● What the task requires: Copy out in full each line of the items below that contains the word "perform". Case counts.

>> START Dataset excerpts

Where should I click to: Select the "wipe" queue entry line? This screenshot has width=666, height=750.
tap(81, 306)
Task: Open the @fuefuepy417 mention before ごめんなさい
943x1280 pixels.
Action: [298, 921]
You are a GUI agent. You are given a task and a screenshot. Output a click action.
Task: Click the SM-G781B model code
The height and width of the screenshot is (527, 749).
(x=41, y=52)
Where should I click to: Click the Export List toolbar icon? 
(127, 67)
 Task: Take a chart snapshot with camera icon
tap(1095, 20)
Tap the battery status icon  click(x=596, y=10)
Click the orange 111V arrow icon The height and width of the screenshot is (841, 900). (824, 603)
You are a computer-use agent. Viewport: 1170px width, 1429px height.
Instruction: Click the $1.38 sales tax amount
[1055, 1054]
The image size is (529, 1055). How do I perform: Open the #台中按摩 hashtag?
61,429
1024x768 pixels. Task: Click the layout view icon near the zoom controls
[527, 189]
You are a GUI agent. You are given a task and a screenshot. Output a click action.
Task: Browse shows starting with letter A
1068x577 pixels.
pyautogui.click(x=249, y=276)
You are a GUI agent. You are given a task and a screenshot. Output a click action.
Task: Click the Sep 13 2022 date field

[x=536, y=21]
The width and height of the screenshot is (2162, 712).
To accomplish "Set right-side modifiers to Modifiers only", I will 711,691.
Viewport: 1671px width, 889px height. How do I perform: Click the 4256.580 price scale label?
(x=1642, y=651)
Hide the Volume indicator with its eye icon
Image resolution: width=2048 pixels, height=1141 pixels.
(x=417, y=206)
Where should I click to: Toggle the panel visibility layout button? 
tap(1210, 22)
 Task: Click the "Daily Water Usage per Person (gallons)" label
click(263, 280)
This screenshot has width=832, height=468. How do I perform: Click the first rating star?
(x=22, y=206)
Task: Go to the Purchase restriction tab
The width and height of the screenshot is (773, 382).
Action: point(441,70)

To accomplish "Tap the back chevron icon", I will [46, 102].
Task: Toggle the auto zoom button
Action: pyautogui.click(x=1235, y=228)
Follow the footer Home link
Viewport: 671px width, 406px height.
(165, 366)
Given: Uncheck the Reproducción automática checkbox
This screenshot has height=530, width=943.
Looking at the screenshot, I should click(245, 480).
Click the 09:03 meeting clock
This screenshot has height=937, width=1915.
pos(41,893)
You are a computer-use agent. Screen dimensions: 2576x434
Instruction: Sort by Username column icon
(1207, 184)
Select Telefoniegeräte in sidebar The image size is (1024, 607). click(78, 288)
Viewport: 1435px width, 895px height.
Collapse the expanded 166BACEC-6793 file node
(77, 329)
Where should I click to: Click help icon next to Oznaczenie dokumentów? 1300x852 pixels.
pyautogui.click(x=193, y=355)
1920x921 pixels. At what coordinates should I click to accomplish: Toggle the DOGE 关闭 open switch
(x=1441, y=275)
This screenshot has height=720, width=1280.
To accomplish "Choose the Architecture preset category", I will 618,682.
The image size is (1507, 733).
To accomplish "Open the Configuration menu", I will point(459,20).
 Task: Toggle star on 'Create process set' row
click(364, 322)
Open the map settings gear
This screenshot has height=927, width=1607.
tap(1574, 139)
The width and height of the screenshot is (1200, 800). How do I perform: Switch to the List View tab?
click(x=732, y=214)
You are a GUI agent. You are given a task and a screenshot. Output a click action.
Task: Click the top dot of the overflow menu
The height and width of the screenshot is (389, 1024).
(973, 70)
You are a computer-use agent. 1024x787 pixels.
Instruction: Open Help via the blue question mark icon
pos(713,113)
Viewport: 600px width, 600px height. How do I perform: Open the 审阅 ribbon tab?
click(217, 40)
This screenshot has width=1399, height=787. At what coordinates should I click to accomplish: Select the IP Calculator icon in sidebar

>> END Dataset excerpts

● Exercise solution:
The image size is (529, 1055). How do I perform: Open the #台中按摩 hashtag?
Viewport: 1671px width, 889px height. How do I perform: Click the 4256.580 price scale label?
This screenshot has width=832, height=468. How do I perform: Click the first rating star?
The width and height of the screenshot is (1200, 800). How do I perform: Switch to the List View tab?
Viewport: 600px width, 600px height. How do I perform: Open the 审阅 ribbon tab?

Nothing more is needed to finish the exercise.